One thing you learn, growing up in Appalachia: The land and weather aren't as sacred as they are savage. There just aren't enough bored gods and busy gods in the universe to make everything run smoothly when you call the mountains home.
Ask anyone who tries to farm this land. If you can't find that person (which wouldn't surprise me), visit the graveyards and look at the ages of the deceased. Also round up the folks like me, who, although they love the mountains with the white hot passion of 10,000 suns, can't live there because people gotta eat.
And yet you'll find a passel of starry-eyed optimists who seize upon a plot of mountain farmland, give it a pretty name, and commence to building a utopian community on it. This one will do "sustainable agriculture." This one will have bee hives and make mead. This one will grow artisan apples. Oh my, there's nothing more inspiring than a quiet evening in the country, when nobody's around and the whippoorwills are serenading one another from ridge to hollow! A modest living for a few people can surely be had, right?
This is where the utopian vision comes in. The optimist invites his friends to a gathering, often on a Pagan festival day, and the next year the friends bring their friends, because the property with the pretty name is so gorgeous. Within a decade, as the bees die and the apple blossoms take a frost and the groundhogs eat the peppers, the optimist has luckily happened upon a way to self-sustain: the paid festival. Okay, the land gets a little crowded, hectic, and trampled. But it's worth it. The money pours in, and the rest of the year things are so quiet and beautiful for the optimist and his small nucleus of companions.
All might be well in these cases, but it's really hard for the optimist not to become a capitalist. After all, isn't it nice to be able to make a genteel living in such a benign way? What's a festival? It's a chance for people who don't live in the mountains to come to a property, link elbows with like-minded naturists, and have a heart-warming and safe time. Word of mouth brings more and more folks each year, keeping the entrance fee quite affordable. So the optimist invests in sound equipment and heavy duty lawn mowers. He contracts port-a-potties and lines up hay bales in case it's rainy. And then he has festivals.
Here's where it goes one of two ways. In the first way, the optimist has one festival a year, upon which he stakes his whole budget. It's only held once a year, and that makes it very special, and -- again word of mouth -- numbers of attendees just keep climbing. In the other way, the optimist devises many festivals of different sorts and different sizes, flings them out across summer weekends, and waits for the customers to find the event that suits their tastes.

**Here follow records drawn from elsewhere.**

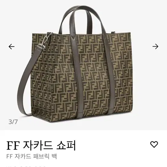
Task: Add FF 자카드 쇼퍼 to wishlist heart
Action: (x=154, y=145)
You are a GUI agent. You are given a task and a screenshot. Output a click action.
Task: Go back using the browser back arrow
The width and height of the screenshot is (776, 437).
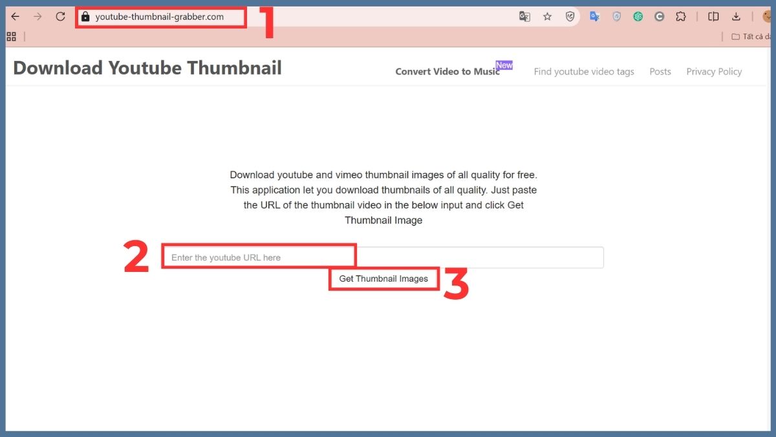[15, 16]
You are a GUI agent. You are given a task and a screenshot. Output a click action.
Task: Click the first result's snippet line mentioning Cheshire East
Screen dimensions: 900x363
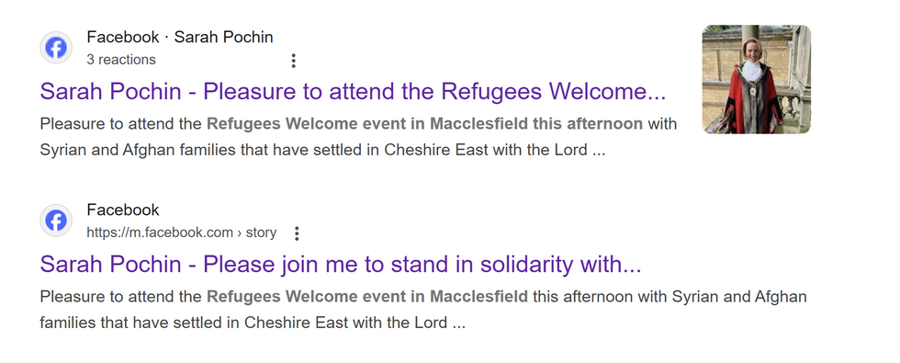[322, 151]
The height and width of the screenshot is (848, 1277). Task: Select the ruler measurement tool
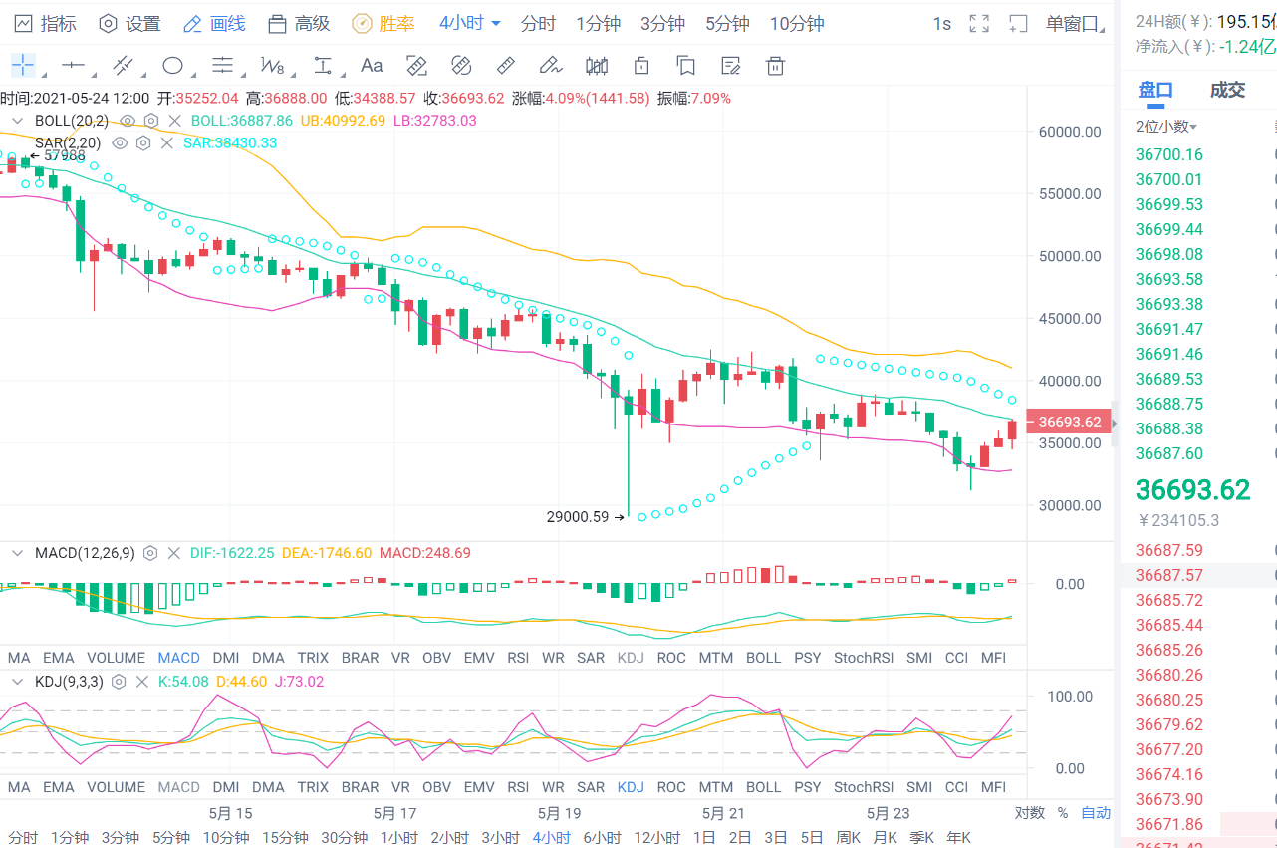(505, 65)
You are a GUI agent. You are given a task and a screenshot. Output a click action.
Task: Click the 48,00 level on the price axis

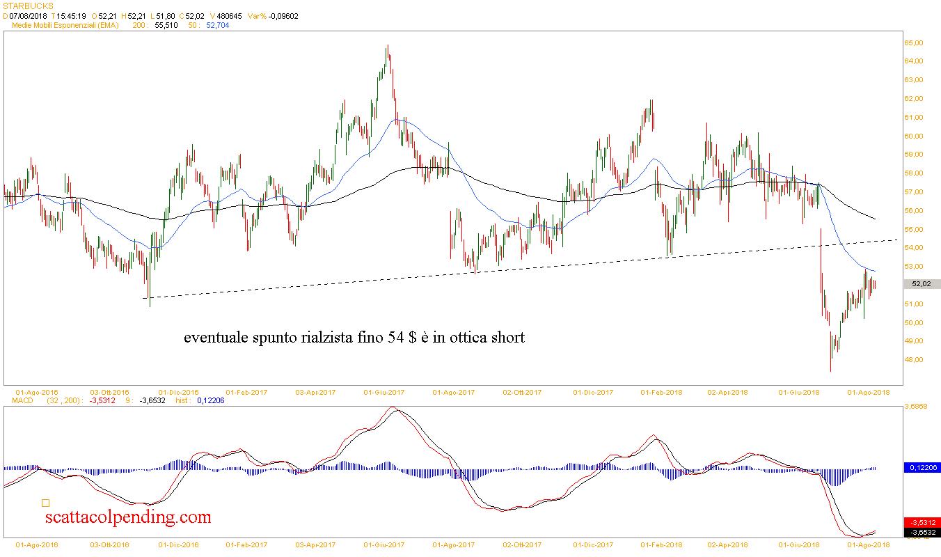913,359
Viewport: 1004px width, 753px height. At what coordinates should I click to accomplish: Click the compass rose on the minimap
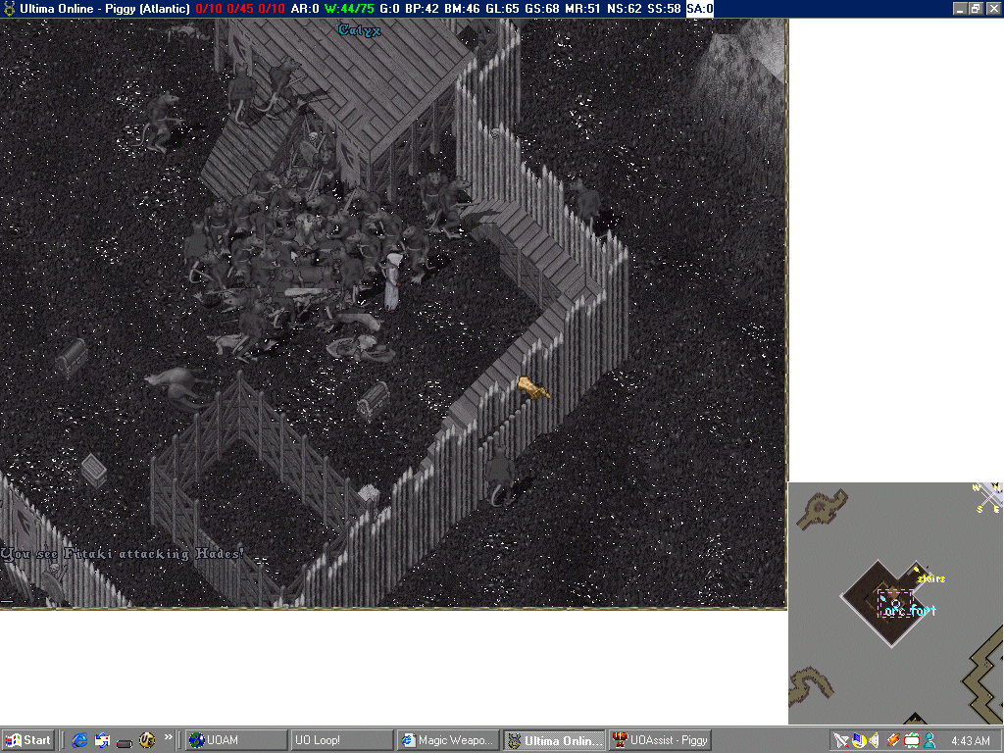pos(988,497)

I personally know two such optimists who are finding out now that the land isn't sacred, it's savage. It will punish your ass no matter how lofty your intentions happen to be.
Case number one features the nicest optimist you would ever want to meet. His big once-yearly festival was hit by torrential rain. Cars skidded out of control on the parking hill, and people couldn't stand on their feet in the slippery muck. At a devastating financial loss, he had to close down a day early. There's just no way he can recoup that day of receipts at another event. This was his event. Chances are, next year, the sun will shine and the people will return. In the meantime, it's gonna be one bloody lean year.

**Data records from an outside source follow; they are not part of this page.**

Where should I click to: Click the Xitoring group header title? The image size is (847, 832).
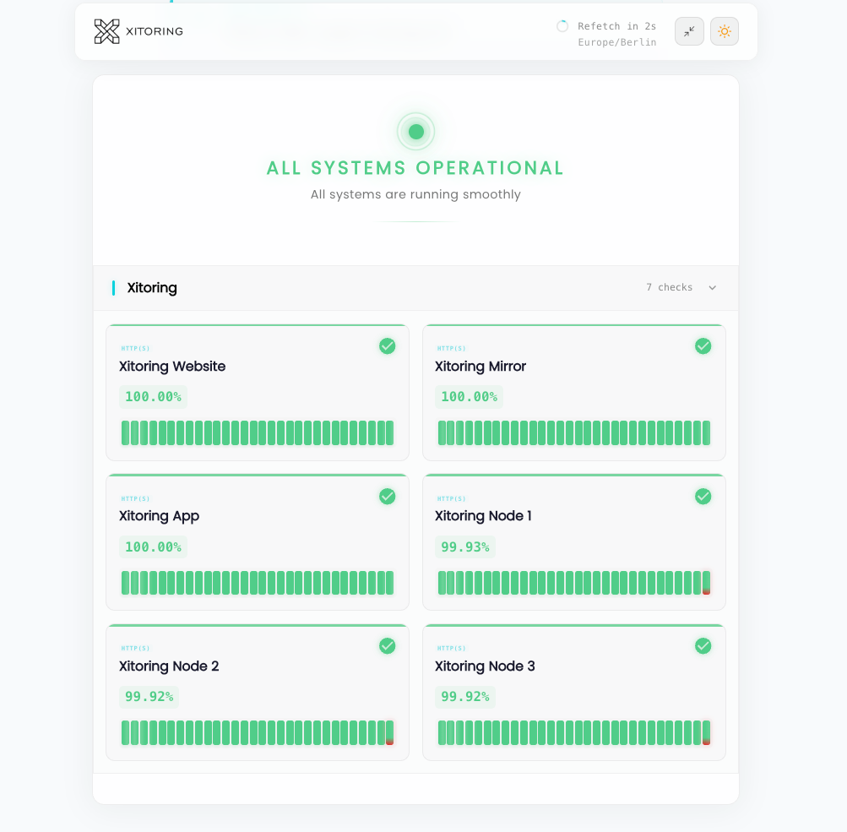(152, 288)
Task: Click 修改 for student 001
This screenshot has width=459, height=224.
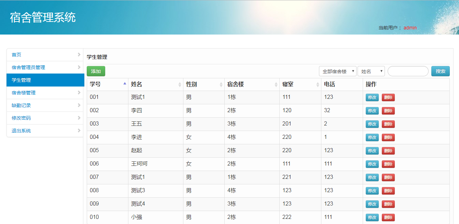Action: point(372,97)
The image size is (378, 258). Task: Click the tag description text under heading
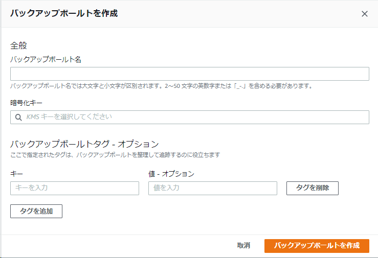click(x=115, y=154)
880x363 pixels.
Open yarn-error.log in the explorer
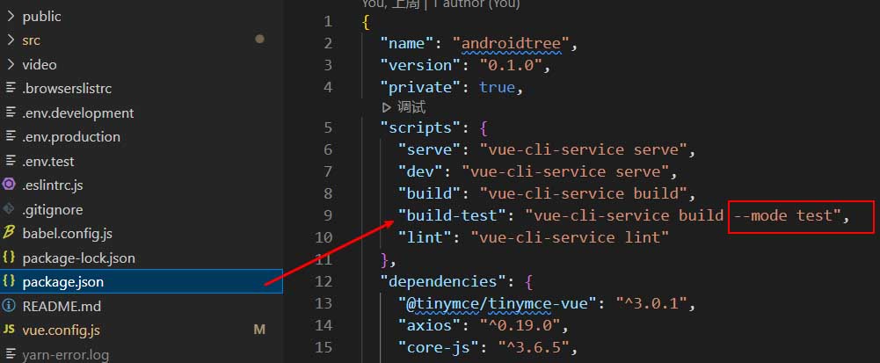65,354
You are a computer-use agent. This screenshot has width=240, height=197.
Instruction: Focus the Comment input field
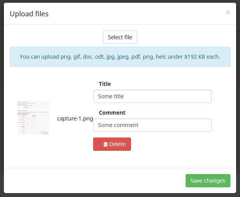(152, 125)
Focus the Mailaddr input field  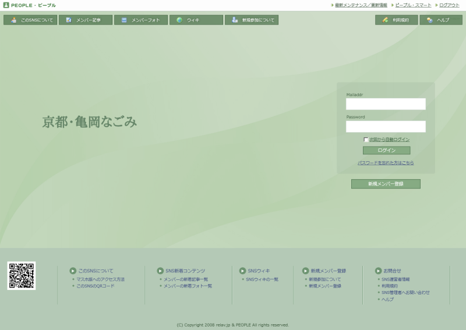(386, 104)

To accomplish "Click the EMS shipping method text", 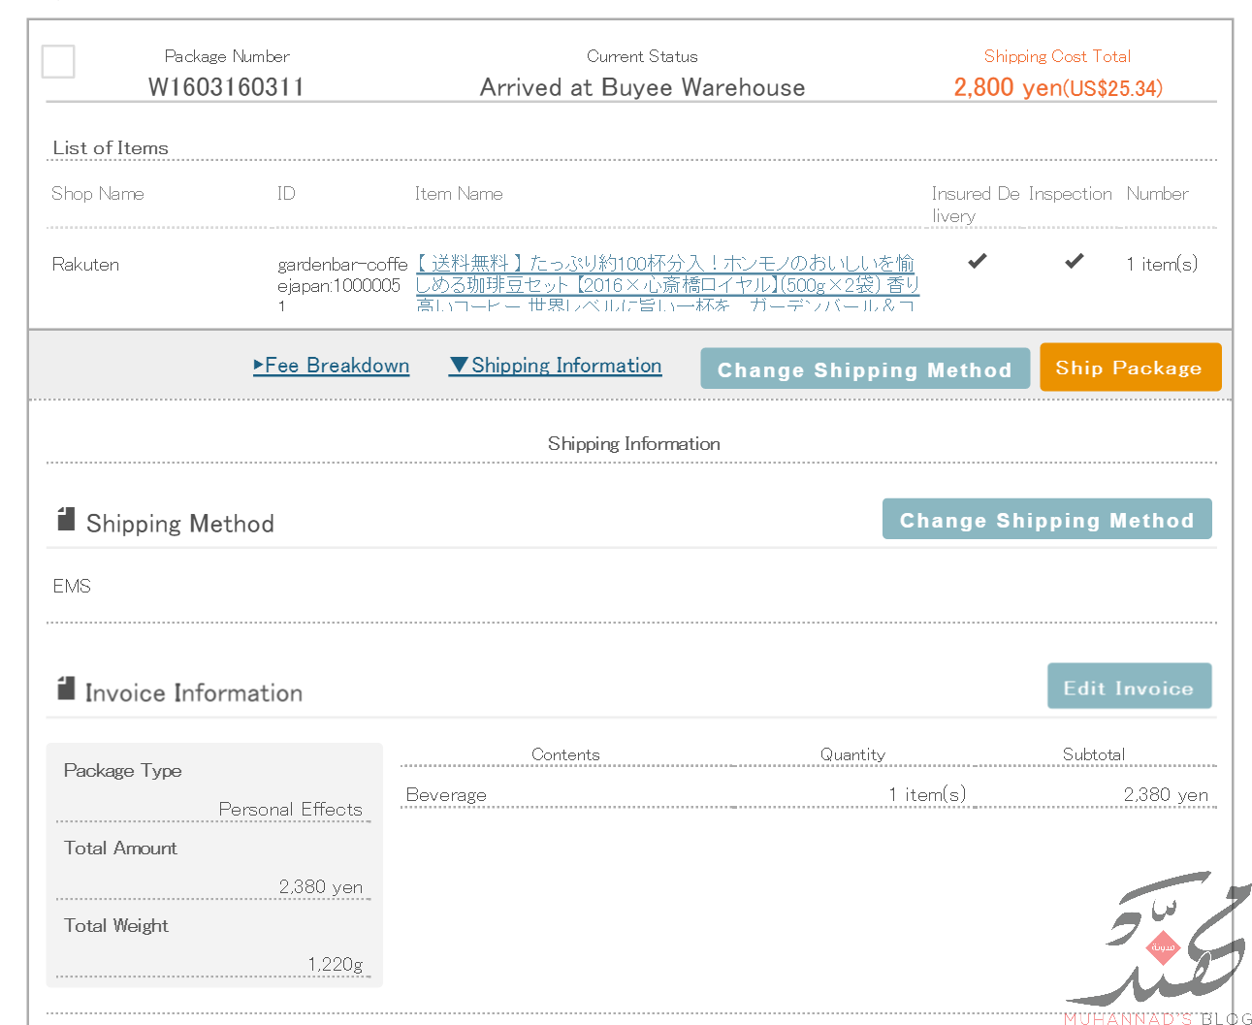I will 72,587.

The other case features the optimist with multiple festivals. This dreamer has invested more: bigger parcels of land, permanent bathroom facilities, even a dining hall. But as he increased the number and size of events, health problems surfaced. On two recent weekends, hundreds of festival attendees became violently ill with an aggressive and highly contagious stomach flu. And of course the Internet is blowing up over it, which has led at least one person I know to cancel her plans to attend a festival there next weekend. Nor does this person I know expect to get a refund, because you know that bottom line is going to be threatened.
The multiple-festival optimist will also recover and persist, but he's going to take a financial beating for years, and perhaps forever. Word of mouth works both ways. When people have fun, they bring their friends. When they get sick on your land, they tell all their friends who weren't there. It's a hole that's hard to climb out of, and in the meantime the optimist still has to eat and pay the notes on the parcel of land he bought for bigger festivals.
The one unifying factor between these two optimists? They both grew up in the city and lived in the city for a long time before taking up residence in the lovely rural spaces.
So here is Annie's free advice for anyone and everyone who wants to live la dolce vita on some bucolic rural farm: The land is untamed. It is untranslatable. It does not love you back. And the harder you work it, the worse it will treat you.
It's too late to ask my great-grandfathers if I am right about this, because they are all long gone. You'll just have to trust me. Would I lead you wrong? Of course not, I'm straight-up.
The economy has improved, so this free advice is really free. Heed it, though, and you'll always eat.